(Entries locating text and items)
-- BEGIN --

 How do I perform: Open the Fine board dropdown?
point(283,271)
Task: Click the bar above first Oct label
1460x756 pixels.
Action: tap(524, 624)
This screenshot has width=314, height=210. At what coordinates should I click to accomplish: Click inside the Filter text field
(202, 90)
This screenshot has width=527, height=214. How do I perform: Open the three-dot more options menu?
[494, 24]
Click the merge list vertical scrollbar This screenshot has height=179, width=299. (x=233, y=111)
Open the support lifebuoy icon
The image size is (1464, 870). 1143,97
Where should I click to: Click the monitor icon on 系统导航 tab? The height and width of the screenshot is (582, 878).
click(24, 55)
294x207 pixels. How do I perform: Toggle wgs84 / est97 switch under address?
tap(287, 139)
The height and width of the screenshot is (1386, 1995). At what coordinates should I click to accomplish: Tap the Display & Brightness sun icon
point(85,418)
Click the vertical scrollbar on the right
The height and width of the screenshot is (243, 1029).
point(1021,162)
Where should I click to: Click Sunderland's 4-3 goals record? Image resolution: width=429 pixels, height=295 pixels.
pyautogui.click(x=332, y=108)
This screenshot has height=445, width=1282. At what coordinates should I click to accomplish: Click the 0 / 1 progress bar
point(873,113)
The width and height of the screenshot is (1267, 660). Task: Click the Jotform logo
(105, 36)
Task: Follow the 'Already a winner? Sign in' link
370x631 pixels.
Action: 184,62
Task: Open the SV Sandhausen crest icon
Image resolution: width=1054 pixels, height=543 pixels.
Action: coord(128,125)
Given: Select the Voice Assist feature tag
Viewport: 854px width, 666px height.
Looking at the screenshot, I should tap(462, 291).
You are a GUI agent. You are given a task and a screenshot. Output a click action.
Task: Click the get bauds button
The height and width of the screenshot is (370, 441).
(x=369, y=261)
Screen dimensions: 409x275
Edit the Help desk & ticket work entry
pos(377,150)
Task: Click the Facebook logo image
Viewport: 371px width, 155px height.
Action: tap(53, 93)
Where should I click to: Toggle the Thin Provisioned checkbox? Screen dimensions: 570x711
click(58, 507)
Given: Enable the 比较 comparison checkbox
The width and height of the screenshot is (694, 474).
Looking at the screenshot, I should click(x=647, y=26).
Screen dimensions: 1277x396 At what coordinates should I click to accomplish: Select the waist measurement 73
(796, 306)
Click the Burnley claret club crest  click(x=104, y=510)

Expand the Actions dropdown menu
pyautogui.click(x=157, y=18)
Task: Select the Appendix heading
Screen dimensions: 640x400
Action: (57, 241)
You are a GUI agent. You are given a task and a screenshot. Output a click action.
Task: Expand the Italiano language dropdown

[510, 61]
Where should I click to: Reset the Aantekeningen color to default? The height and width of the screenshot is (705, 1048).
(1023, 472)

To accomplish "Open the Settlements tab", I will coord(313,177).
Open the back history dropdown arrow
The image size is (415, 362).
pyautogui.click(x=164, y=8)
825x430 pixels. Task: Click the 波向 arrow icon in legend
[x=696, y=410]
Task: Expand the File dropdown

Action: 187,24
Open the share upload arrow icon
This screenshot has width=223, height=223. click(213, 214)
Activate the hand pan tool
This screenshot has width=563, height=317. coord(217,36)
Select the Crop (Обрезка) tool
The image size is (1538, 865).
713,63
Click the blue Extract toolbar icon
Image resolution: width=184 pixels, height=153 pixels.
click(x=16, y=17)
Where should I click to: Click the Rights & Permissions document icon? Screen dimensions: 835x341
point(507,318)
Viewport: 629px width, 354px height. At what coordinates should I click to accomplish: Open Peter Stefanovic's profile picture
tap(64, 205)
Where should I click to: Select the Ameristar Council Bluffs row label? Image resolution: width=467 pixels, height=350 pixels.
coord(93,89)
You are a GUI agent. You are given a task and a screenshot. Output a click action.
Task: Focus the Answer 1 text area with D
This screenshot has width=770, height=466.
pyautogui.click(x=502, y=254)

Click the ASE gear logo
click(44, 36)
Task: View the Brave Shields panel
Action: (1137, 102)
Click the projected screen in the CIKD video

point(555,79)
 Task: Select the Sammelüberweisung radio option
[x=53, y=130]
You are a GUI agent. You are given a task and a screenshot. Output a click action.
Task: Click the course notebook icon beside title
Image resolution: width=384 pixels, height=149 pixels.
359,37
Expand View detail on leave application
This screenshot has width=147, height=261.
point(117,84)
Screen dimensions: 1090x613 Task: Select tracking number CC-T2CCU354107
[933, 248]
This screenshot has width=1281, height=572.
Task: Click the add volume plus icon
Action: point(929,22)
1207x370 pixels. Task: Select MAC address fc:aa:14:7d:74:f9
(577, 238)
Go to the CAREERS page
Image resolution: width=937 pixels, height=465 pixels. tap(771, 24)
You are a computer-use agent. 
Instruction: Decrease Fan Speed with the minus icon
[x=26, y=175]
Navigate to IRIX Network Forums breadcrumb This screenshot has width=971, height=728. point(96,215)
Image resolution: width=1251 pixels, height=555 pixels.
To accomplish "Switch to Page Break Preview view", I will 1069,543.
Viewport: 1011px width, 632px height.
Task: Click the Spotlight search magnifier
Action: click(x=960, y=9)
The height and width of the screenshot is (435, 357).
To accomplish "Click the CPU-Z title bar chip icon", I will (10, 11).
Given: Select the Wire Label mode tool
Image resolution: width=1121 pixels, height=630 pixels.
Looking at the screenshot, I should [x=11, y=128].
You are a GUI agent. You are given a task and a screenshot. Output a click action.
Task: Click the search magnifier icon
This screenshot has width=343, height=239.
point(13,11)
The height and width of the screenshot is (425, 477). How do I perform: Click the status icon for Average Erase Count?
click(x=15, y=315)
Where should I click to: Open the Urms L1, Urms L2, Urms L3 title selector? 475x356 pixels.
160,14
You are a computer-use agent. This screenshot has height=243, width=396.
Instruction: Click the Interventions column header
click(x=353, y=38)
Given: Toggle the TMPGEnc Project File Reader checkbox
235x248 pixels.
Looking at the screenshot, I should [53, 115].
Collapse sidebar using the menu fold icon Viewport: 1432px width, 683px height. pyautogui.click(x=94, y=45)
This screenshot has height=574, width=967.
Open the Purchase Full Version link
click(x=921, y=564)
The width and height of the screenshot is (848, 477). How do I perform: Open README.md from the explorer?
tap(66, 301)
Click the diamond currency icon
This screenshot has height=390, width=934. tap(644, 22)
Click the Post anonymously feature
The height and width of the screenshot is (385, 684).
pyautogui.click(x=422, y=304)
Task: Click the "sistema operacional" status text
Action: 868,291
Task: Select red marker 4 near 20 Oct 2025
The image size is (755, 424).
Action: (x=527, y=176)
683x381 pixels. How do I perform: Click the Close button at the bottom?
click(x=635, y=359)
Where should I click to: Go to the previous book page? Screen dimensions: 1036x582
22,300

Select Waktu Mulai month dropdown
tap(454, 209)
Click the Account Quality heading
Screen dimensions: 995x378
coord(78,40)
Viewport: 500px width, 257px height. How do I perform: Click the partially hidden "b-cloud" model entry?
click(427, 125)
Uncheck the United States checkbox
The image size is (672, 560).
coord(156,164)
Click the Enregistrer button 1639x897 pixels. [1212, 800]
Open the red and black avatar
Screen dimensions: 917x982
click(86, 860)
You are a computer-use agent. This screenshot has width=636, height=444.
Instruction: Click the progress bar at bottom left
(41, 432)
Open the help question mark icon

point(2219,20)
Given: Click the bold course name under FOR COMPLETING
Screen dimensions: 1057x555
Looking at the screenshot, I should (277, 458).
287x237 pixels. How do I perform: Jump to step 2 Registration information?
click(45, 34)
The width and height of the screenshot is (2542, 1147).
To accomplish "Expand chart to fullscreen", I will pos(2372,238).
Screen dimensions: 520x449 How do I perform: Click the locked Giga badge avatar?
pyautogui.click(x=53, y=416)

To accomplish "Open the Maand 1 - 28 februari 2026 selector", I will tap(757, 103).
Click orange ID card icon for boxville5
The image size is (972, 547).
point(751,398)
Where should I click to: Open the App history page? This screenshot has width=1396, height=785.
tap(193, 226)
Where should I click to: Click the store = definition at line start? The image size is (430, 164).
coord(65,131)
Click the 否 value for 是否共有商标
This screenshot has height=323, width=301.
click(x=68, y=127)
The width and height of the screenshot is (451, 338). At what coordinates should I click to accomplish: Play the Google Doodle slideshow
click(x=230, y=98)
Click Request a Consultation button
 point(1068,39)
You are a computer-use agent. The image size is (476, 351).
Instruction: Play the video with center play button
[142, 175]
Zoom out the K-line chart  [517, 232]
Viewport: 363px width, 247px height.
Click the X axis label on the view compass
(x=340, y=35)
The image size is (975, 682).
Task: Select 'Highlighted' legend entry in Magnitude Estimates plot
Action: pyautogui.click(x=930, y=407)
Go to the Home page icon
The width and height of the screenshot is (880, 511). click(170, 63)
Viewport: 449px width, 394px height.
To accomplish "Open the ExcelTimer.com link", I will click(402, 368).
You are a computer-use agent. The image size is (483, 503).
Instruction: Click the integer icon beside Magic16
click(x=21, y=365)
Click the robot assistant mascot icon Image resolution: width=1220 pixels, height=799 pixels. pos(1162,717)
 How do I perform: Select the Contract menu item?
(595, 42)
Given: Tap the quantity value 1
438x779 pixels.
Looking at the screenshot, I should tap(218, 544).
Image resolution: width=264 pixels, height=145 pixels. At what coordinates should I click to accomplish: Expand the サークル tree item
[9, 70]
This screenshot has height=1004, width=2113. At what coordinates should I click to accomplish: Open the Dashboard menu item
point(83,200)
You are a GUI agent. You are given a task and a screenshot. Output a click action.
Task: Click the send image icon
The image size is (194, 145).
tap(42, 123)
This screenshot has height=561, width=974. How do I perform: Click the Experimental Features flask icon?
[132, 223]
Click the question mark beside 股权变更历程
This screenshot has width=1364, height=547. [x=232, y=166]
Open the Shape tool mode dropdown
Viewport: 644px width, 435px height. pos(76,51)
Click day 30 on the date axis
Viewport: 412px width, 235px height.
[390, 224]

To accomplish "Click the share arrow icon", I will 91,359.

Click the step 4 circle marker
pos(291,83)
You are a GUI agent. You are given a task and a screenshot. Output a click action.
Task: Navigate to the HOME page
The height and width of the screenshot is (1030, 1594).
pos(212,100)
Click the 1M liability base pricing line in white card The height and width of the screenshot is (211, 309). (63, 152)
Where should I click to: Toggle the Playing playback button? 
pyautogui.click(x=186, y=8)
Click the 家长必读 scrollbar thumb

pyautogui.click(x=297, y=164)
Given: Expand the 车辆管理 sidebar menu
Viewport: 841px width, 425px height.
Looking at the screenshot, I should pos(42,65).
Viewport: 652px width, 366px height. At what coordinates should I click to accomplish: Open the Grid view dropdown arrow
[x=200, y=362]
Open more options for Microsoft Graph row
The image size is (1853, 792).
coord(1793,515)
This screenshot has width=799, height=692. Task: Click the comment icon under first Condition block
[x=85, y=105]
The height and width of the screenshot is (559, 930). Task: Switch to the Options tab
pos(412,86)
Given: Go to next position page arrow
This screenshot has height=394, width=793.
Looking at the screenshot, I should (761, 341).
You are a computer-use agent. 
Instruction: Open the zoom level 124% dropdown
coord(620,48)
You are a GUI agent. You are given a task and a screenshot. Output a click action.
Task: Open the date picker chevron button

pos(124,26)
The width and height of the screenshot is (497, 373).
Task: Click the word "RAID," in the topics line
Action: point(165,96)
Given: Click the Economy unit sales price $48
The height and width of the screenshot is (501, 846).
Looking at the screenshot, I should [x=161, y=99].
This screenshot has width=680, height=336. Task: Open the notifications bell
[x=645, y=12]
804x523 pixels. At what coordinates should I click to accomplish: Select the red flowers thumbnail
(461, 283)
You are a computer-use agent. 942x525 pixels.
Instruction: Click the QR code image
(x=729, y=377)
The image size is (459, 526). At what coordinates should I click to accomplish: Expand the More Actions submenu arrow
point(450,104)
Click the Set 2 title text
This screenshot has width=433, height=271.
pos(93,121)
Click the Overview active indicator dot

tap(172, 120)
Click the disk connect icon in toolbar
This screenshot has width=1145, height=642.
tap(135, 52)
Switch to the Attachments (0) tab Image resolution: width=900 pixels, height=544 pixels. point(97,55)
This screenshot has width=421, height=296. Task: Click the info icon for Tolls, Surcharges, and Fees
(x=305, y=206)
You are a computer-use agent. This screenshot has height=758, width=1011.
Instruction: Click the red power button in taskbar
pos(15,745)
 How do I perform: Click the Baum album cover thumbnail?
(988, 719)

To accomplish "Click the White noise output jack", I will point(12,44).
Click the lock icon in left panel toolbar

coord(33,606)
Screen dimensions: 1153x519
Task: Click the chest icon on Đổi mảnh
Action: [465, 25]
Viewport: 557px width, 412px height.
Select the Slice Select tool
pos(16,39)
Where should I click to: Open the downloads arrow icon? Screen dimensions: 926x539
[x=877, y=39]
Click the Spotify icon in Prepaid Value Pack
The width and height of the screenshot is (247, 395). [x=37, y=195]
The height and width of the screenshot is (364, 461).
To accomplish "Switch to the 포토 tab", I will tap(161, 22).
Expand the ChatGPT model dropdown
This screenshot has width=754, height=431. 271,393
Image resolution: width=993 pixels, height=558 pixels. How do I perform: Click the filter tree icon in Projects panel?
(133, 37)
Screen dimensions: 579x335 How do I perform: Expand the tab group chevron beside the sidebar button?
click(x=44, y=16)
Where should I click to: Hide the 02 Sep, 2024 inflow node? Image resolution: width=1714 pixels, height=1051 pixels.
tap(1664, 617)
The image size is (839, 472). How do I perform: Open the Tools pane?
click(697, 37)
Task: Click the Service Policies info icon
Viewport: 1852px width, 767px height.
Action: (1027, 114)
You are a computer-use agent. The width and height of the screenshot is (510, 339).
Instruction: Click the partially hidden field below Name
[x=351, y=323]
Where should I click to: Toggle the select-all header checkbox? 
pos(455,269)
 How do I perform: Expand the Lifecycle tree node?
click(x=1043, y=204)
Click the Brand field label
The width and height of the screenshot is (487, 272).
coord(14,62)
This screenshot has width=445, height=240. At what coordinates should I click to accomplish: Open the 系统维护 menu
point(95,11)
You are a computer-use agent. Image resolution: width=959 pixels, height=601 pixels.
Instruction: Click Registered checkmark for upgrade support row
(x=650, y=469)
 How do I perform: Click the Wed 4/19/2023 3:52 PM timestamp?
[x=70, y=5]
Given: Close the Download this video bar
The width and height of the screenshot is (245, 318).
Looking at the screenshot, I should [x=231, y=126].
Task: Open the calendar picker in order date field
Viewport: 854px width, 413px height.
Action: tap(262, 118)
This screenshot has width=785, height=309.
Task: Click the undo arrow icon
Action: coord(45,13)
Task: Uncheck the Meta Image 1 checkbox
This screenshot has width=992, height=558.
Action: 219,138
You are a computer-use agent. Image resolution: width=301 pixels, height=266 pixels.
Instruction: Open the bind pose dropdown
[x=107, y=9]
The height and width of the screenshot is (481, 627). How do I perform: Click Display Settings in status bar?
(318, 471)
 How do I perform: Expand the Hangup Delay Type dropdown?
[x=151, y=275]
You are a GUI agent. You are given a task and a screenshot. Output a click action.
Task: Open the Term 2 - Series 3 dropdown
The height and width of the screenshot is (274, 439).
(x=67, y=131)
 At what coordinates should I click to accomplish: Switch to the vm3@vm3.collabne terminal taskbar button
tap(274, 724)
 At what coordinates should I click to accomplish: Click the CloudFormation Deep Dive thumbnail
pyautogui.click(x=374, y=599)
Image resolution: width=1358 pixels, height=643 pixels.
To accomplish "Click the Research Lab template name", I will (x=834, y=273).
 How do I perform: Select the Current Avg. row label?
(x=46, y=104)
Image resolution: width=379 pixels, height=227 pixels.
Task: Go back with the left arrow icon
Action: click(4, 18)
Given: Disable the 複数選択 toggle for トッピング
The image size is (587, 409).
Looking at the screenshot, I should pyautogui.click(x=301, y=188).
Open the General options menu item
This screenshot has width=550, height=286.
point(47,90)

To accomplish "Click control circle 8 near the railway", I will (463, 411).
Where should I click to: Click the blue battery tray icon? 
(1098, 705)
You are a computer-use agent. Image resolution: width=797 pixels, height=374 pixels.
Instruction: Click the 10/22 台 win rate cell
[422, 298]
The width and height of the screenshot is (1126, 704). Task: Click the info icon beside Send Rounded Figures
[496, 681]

-- END --

■ **Your goal**
Pull out the lines from the one containing "Where should I click to: Toggle the Playing" up to and including the one containing "pos(412,86)", and reproduce them word for word.

■ **Solution to the exercise**
Where should I click to: Toggle the Playing playback button? 
pyautogui.click(x=186, y=8)
Click the 家长必读 scrollbar thumb

pyautogui.click(x=297, y=164)
Given: Expand the 车辆管理 sidebar menu
Viewport: 841px width, 425px height.
Looking at the screenshot, I should pos(42,65).
Viewport: 652px width, 366px height. At what coordinates should I click to accomplish: Open the Grid view dropdown arrow
[x=200, y=362]
Open more options for Microsoft Graph row
The image size is (1853, 792).
coord(1793,515)
This screenshot has width=799, height=692. Task: Click the comment icon under first Condition block
[x=85, y=105]
The height and width of the screenshot is (559, 930). Task: Switch to the Options tab
pos(412,86)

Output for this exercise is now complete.